Task goal: How many lines below contain the word "buyer"? Reply with the number alone.

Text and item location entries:
:::::
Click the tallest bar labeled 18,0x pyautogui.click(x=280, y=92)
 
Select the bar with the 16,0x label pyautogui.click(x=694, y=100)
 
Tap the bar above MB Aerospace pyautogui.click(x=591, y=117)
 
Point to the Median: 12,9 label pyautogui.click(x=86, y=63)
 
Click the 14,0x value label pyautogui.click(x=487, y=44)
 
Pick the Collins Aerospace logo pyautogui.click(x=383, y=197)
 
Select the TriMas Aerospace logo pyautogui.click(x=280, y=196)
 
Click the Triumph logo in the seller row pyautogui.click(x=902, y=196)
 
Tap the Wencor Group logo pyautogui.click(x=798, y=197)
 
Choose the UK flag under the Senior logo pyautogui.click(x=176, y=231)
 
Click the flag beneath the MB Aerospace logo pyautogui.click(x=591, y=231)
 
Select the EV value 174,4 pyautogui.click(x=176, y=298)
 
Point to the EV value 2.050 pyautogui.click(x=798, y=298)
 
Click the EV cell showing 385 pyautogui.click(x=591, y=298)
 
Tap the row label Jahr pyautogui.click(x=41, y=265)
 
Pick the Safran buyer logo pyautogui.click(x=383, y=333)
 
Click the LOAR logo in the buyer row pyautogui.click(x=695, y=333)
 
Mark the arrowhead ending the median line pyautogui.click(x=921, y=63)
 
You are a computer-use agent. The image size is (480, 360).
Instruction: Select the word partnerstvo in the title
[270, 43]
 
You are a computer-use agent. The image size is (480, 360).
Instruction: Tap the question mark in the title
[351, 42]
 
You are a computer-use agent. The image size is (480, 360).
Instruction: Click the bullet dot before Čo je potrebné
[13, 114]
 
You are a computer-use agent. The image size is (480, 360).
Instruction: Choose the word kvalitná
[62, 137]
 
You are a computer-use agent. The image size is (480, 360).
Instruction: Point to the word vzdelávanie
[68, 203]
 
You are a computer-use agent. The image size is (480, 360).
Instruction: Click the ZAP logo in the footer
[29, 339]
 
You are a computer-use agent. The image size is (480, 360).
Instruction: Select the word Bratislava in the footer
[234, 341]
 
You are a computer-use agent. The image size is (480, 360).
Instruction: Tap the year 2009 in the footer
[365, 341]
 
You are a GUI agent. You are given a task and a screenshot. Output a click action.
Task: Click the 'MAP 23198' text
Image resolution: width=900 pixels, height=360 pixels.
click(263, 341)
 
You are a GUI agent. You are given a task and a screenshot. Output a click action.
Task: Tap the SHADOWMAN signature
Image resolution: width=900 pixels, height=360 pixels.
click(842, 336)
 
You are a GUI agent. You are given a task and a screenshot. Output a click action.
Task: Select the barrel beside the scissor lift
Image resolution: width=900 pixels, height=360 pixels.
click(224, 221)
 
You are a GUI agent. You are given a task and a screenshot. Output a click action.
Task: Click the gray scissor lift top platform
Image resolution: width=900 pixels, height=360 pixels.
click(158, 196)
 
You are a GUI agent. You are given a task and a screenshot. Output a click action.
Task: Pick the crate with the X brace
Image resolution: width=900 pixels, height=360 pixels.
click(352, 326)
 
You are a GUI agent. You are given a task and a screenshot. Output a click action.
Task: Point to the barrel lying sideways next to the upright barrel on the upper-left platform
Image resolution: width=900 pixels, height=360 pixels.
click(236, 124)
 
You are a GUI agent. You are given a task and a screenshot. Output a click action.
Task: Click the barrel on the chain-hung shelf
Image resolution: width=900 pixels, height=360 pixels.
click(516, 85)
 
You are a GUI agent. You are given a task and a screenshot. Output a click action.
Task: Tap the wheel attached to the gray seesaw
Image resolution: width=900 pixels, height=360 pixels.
:::::
Solution: 2